Certified SCA judges will follow SCA guidelines to evaluate and rate the results on the five required criteria of appearance, doneness, texture, taste and overall impression. All steaks must be cooked to medium doneness to receive a full 10 points.
But we’re getting ahead of the game – or grill, as it may be. The competition really starts during steak selection: a USDA Choice–grade ribeye cut 1-1/8 to 1-1/4 inches thick, provided by the event organizer or sponsor to keep things fair.
Nardi said competitors always hope to get the steak they want, but luck of the draw plays a role in who chooses first. After that, he and other competitors attempt to manage the elements of the contest that they can control to the best of their ability.
For Nardi, that means striving for consistency, in both practice and competition, regardless of whether he gets his first-choice cut of meat.
“From steak selection to steak prep to cooking the steak, I’m looking for consistency through the whole process,” he said. “Pick the steak you like; season the way you practice; and cook it the way you practiced.”
Nardi approaches cooking competitions the way an athlete approaches a sporting event.
“How do you play sports? It’s ‘practice how you play,’” he said. “It’s shifting that mindset of thinking food is dinner. Not so much.”
He explained how he and his wife, who also cooks competitively, do a trial run of whatever skill they’re trying to hone. They both cook a steak, then take turns testing it, looking for all the criteria the judges look for.
“We’ll take a bite, and then it goes into the fridge,” Nardi said. “The next day, we turn it into fajitas or something for dinner. You learn to differentiate dinner time from practice time.”
Despite winning the SCA World Championship title earlier this year, Nardi isn’t going into the weekend’s competition with any expectations other than cooking better than the last time he competed. In fact, that’s been his go-to game plan since he started cooking competitively four years ago.

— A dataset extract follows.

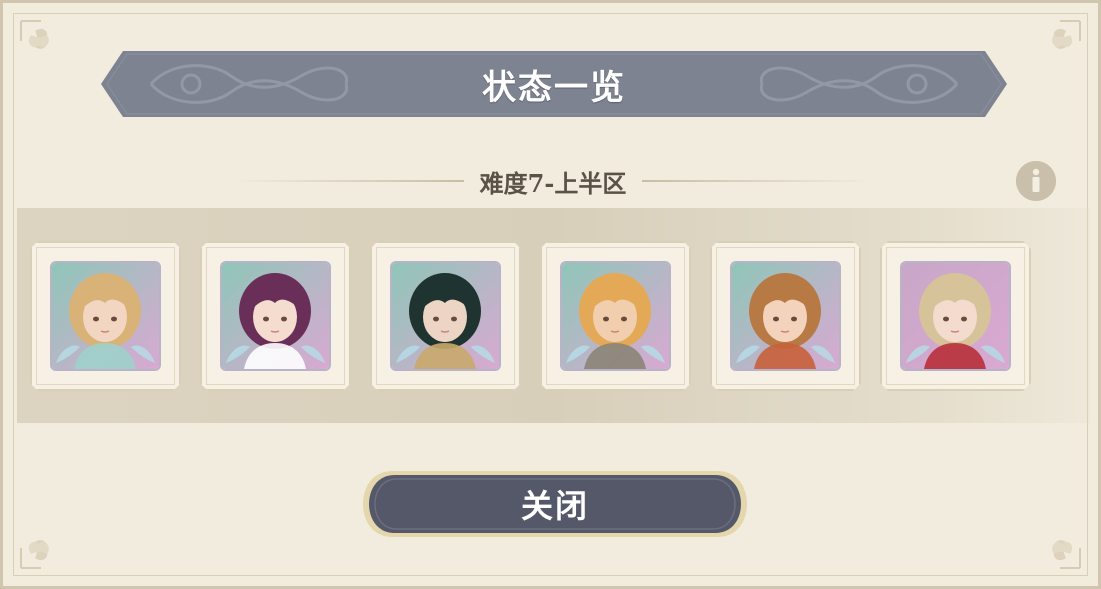 This screenshot has height=589, width=1101. I want to click on title-banner: 状态一览, so click(554, 84).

“I was always interested in barbecue competitions,” he said. “They seemed fun, but also somewhat unattainable. But cooking a steak – now that seemed within reach. I can do that!”
During the past year, Nardi has cooked in nine states, and recently, he’s been trying his hand at the once seemingly unattainable world of barbecue competition.

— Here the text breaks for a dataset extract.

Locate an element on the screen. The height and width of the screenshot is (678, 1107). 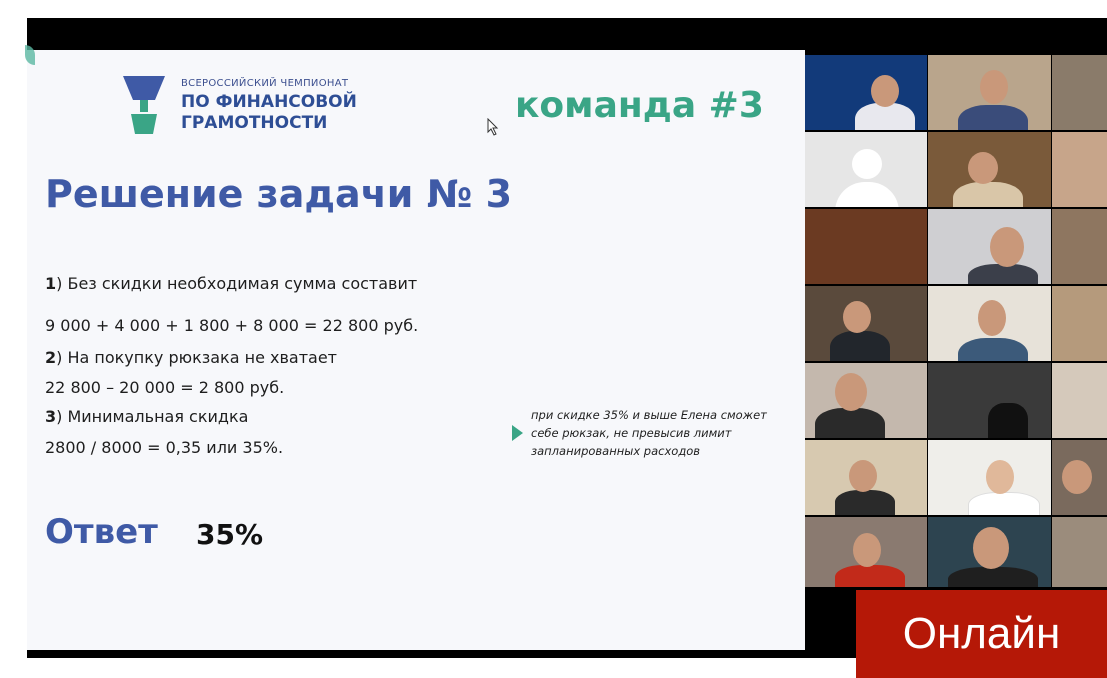
step-3: 3) Минимальная скидка is located at coordinates (146, 416).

“Really, it’s the challenge of doing something new,” he said. “Steak – and food sport in general – was a challenge. I jumped into it and did well, so now it’s like, what else can I do?”

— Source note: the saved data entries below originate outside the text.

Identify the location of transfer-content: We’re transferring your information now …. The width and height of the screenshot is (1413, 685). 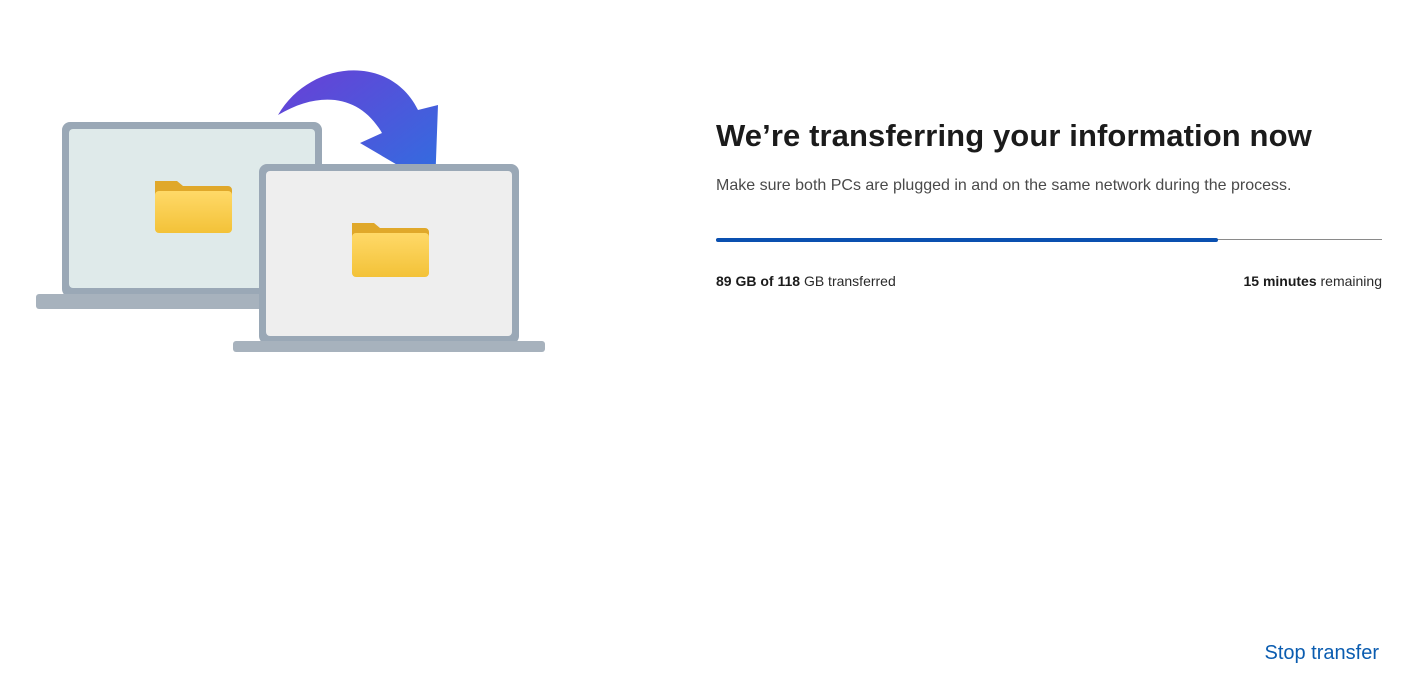
(1049, 202).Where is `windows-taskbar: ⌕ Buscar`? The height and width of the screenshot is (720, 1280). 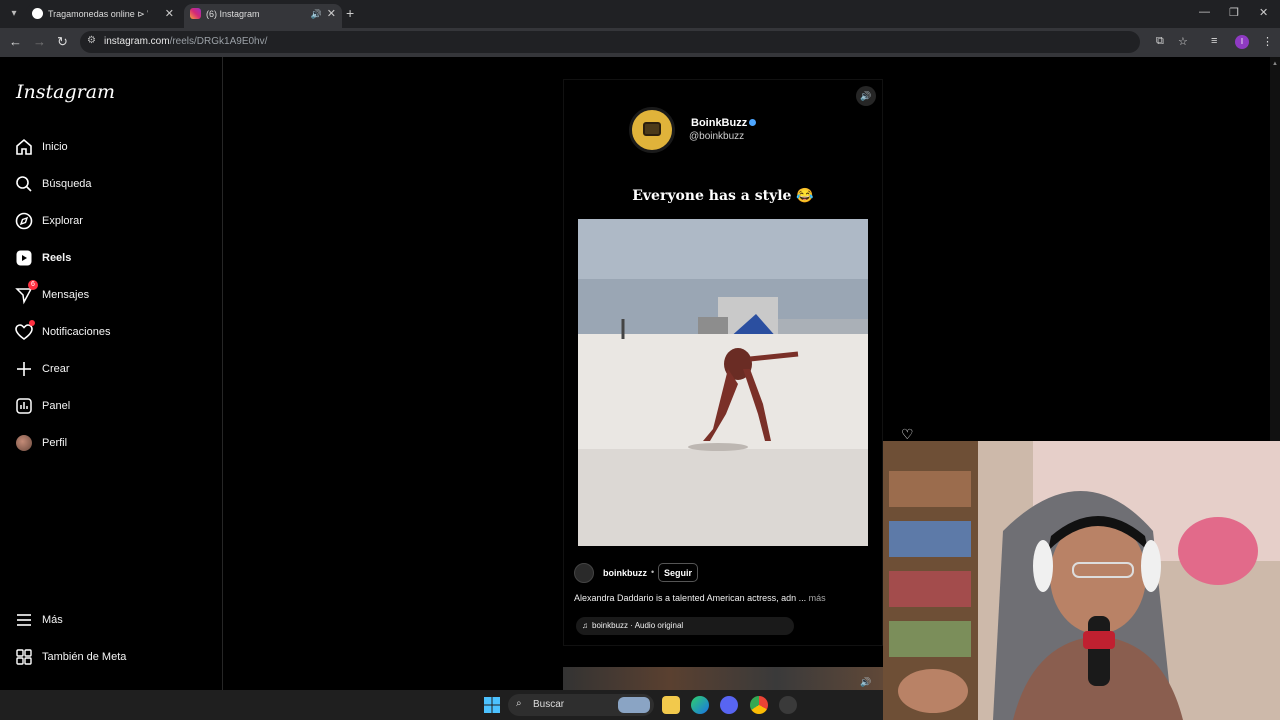 windows-taskbar: ⌕ Buscar is located at coordinates (442, 705).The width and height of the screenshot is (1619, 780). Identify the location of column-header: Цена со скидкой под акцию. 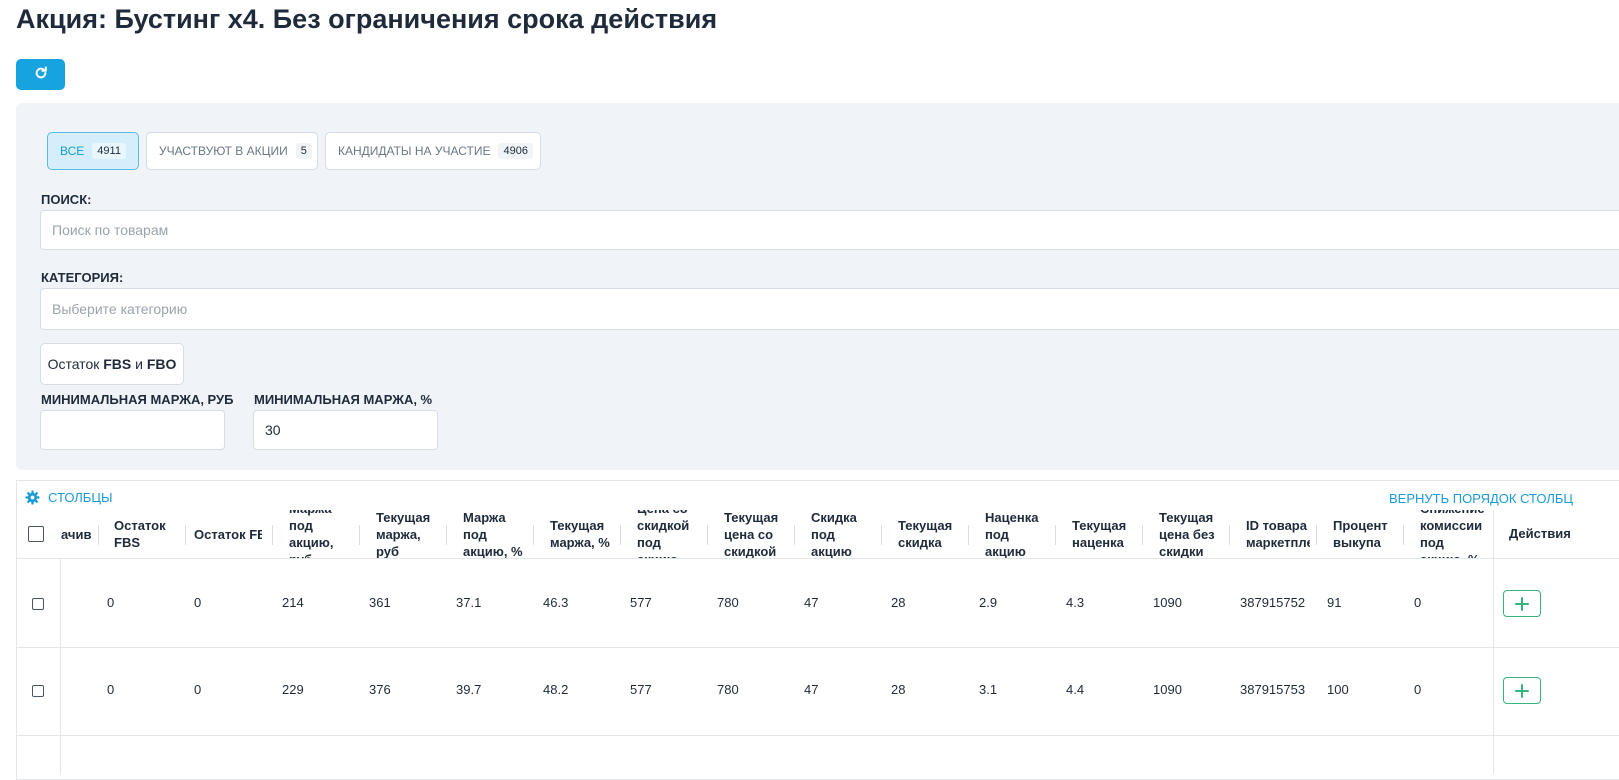
(669, 534).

Death’s Door Bar-B-Q is a Kansas City Barbecue Society–sanctioned competition, complete with certified judges and $8,000 in prize money, and the Washington Island Chamber of Commerce is its presenter. The contest takes place at the Washington Island Airport, opens to the public Aug. 27 at 10 am, and offers free admission, arts and crafts, kids’ activities, live music, food vendors and of course, barbecued chicken, pork, pork ribs and beef brisket sold by some of the competitors. Find out more at deathsdoorbbq.com.